● **Data in this exercise**
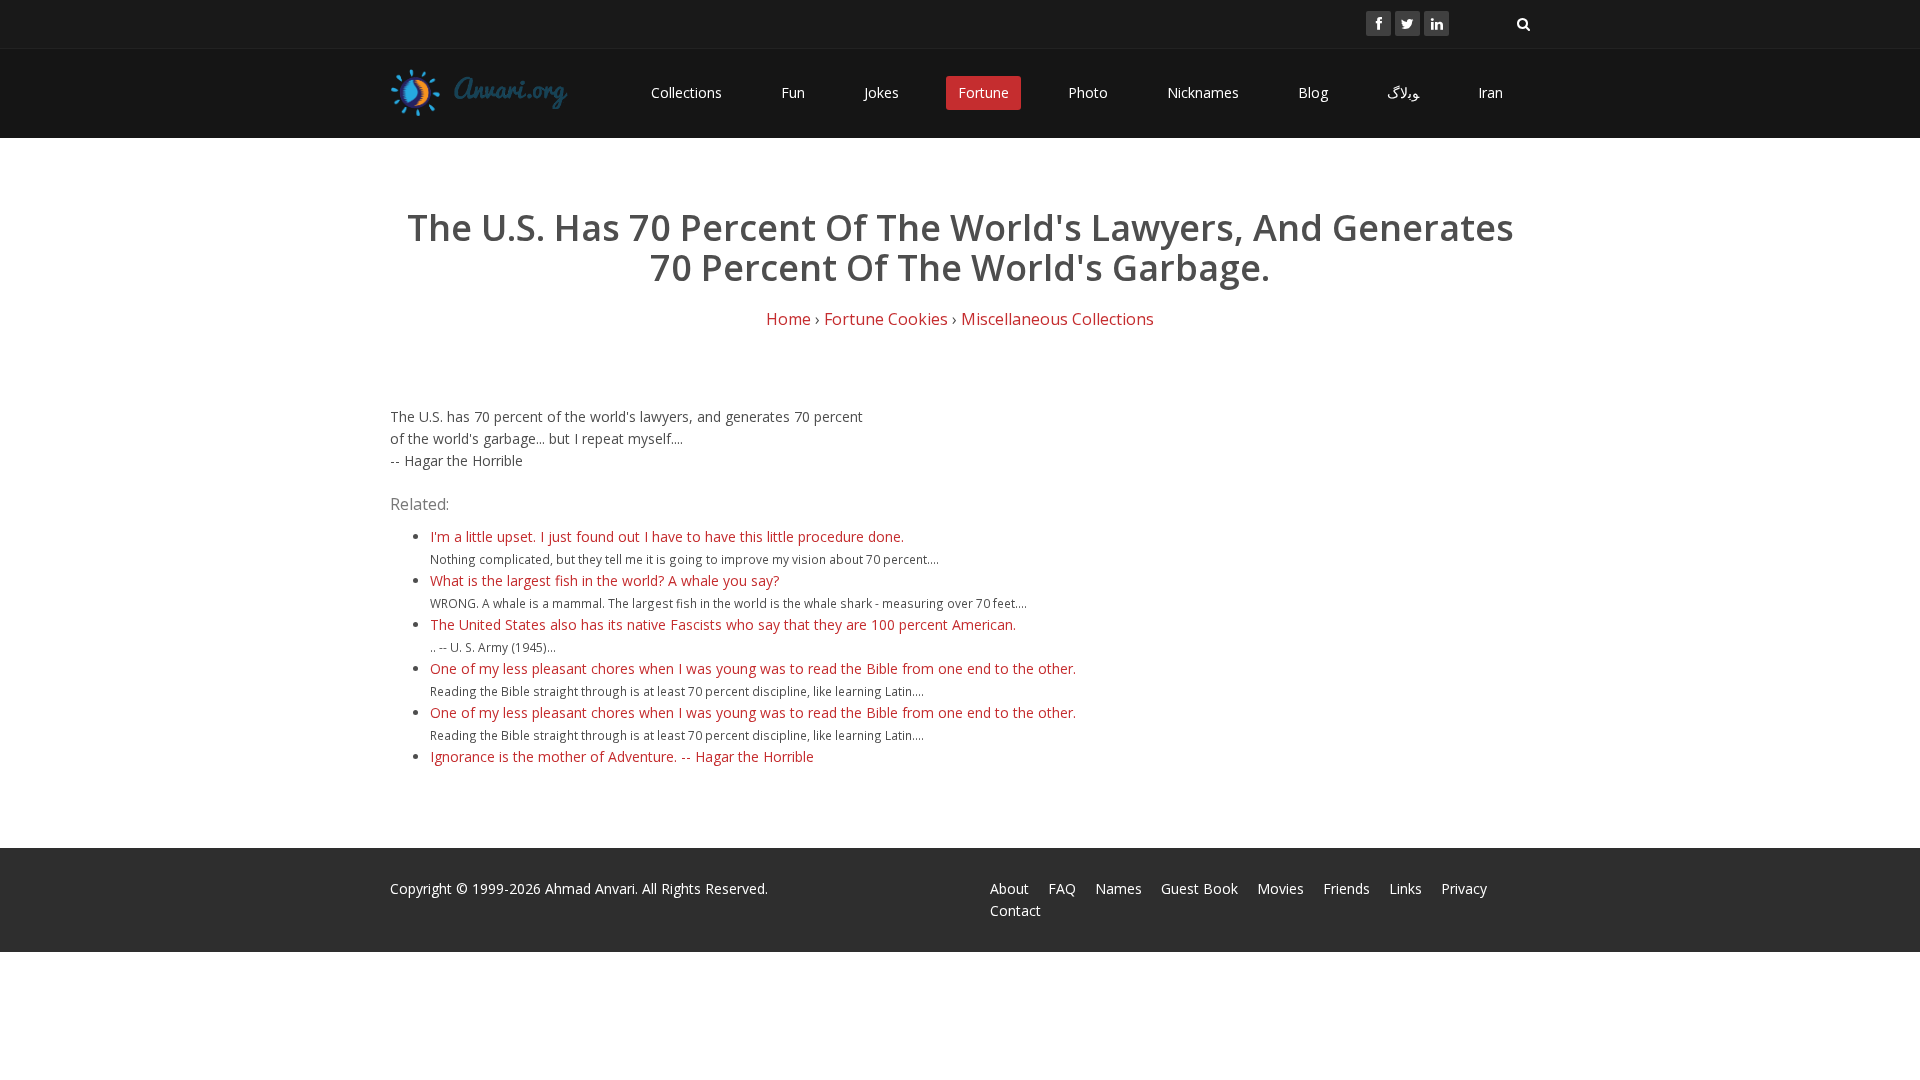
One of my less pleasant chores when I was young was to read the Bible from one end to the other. (753, 668)
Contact (1015, 910)
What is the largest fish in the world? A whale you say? (604, 580)
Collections (686, 92)
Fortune (983, 92)
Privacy (1464, 888)
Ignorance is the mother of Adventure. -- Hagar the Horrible (622, 756)
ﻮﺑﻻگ (1403, 92)
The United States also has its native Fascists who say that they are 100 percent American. (723, 624)
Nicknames (1203, 92)
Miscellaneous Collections (1057, 319)
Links (1405, 888)
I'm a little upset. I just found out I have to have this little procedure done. (667, 536)
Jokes (881, 92)
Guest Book (1199, 888)
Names (1118, 888)
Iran (1490, 92)
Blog (1313, 92)
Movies (1280, 888)
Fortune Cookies (886, 319)
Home (788, 319)
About (1009, 888)
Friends (1346, 888)
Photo (1088, 92)
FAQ (1062, 888)
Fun (793, 92)
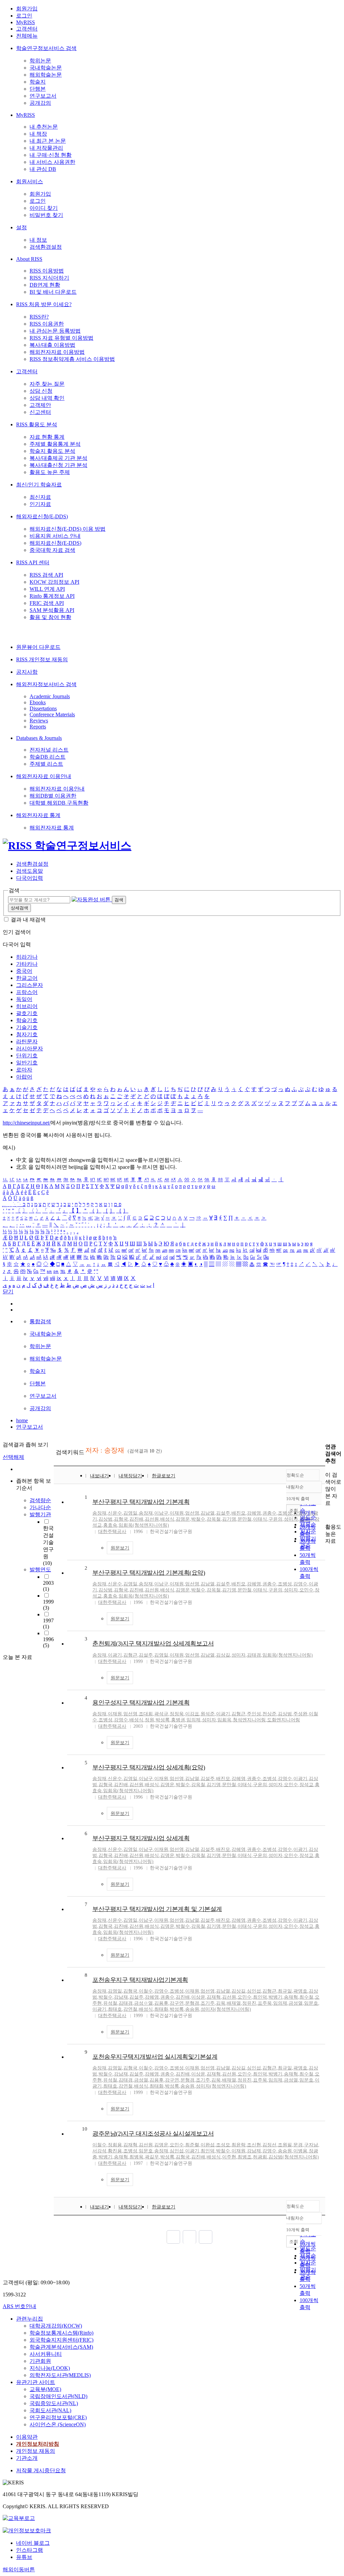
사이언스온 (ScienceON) (58, 2424)
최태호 (115, 2009)
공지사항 (27, 672)
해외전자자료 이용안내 (43, 776)
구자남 (311, 2144)
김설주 (223, 1513)
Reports (38, 726)
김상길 (223, 1655)
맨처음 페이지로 (173, 2237)
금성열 (296, 2003)
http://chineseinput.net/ (26, 1123)
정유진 (249, 2003)
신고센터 (40, 412)
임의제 (193, 1719)
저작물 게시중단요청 (41, 2470)
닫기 (8, 1291)
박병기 (275, 1997)
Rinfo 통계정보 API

● **Exercise details**
Please transcribe every entry exactly as written, leaving the pictures out.

● **Reply**
One of my less pleasant chores when I was young was to read the Bible from one end to the other. (753, 668)
Contact (1015, 910)
What is the largest fish in the world? A whale you say? (604, 580)
Collections (686, 92)
Fortune (983, 92)
Privacy (1464, 888)
Ignorance is the mother of Adventure. -- Hagar the Horrible (622, 756)
ﻮﺑﻻگ (1403, 92)
The United States also has its native Fascists who say that they are 100 percent American. (723, 624)
Nicknames (1203, 92)
Miscellaneous Collections (1057, 319)
Links (1405, 888)
I'm a little upset. I just found out I have to have this little procedure done. (667, 536)
Jokes (881, 92)
Guest Book (1199, 888)
Names (1118, 888)
Iran (1490, 92)
Blog (1313, 92)
Movies (1280, 888)
Fortune Cookies (886, 319)
Home (788, 319)
About (1009, 888)
Friends (1346, 888)
Photo (1088, 92)
FAQ (1062, 888)
Fun (793, 92)
사이언스온 (ScienceON) (58, 2424)
최태호 (115, 2009)
공지사항 (27, 672)
해외전자자료 이용안내 (43, 776)
구자남 (311, 2144)
김설주 (223, 1513)
Reports (38, 726)
김상길 (223, 1655)
맨처음 페이지로 (173, 2237)
금성열 (296, 2003)
http://chineseinput.net/ (26, 1123)
정유진 (249, 2003)
신고센터 (40, 412)
임의제 (193, 1719)
저작물 게시중단요청 (41, 2470)
닫기 (8, 1291)
박병기 (275, 1997)
Rinfo 통계정보 API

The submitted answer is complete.